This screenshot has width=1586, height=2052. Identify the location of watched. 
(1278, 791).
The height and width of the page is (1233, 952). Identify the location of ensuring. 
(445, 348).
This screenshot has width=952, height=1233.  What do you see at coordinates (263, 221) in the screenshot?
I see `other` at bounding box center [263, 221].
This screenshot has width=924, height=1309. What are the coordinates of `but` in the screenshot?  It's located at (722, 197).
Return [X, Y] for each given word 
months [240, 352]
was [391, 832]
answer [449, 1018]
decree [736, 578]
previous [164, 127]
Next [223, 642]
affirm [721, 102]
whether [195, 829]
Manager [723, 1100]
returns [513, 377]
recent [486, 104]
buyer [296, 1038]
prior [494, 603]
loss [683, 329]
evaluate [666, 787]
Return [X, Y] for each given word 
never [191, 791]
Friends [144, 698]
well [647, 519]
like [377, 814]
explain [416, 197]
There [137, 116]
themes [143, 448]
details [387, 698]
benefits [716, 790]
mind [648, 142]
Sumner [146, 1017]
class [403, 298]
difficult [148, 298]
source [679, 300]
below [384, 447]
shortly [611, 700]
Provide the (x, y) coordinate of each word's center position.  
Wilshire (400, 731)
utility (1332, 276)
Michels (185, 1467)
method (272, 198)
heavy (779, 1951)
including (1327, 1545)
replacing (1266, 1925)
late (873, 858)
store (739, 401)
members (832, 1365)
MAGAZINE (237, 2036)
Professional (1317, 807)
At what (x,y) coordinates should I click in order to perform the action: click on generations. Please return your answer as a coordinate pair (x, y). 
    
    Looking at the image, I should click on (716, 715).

= = =

**Written task**
Reproduce all of the records above line for line, with no changes.

**Result of the exercise**
This screenshot has width=1586, height=2052. Identify the location of watched. 
(1278, 791).
The height and width of the page is (1233, 952). Identify the location of ensuring. 
(445, 348).
This screenshot has width=952, height=1233.  What do you see at coordinates (263, 221) in the screenshot?
I see `other` at bounding box center [263, 221].
This screenshot has width=924, height=1309. What are the coordinates of `but` in the screenshot?  It's located at (722, 197).
Return [X, Y] for each given word 
months [240, 352]
was [391, 832]
answer [449, 1018]
decree [736, 578]
previous [164, 127]
Next [223, 642]
affirm [721, 102]
whether [195, 829]
Manager [723, 1100]
returns [513, 377]
recent [486, 104]
buyer [296, 1038]
prior [494, 603]
loss [683, 329]
evaluate [666, 787]
Return [X, Y] for each given word 
never [191, 791]
Friends [144, 698]
well [647, 519]
like [377, 814]
explain [416, 197]
There [137, 116]
themes [143, 448]
details [387, 698]
benefits [716, 790]
mind [648, 142]
Sumner [146, 1017]
class [403, 298]
difficult [148, 298]
source [679, 300]
below [384, 447]
shortly [611, 700]
Provide the (x, y) coordinate of each word's center position.  
Wilshire (400, 731)
utility (1332, 276)
Michels (185, 1467)
method (272, 198)
heavy (779, 1951)
including (1327, 1545)
replacing (1266, 1925)
late (873, 858)
store (739, 401)
members (832, 1365)
MAGAZINE (237, 2036)
Professional (1317, 807)
At what (x,y) coordinates should I click in order to perform the action: click on generations. Please return your answer as a coordinate pair (x, y). 
    
    Looking at the image, I should click on (716, 715).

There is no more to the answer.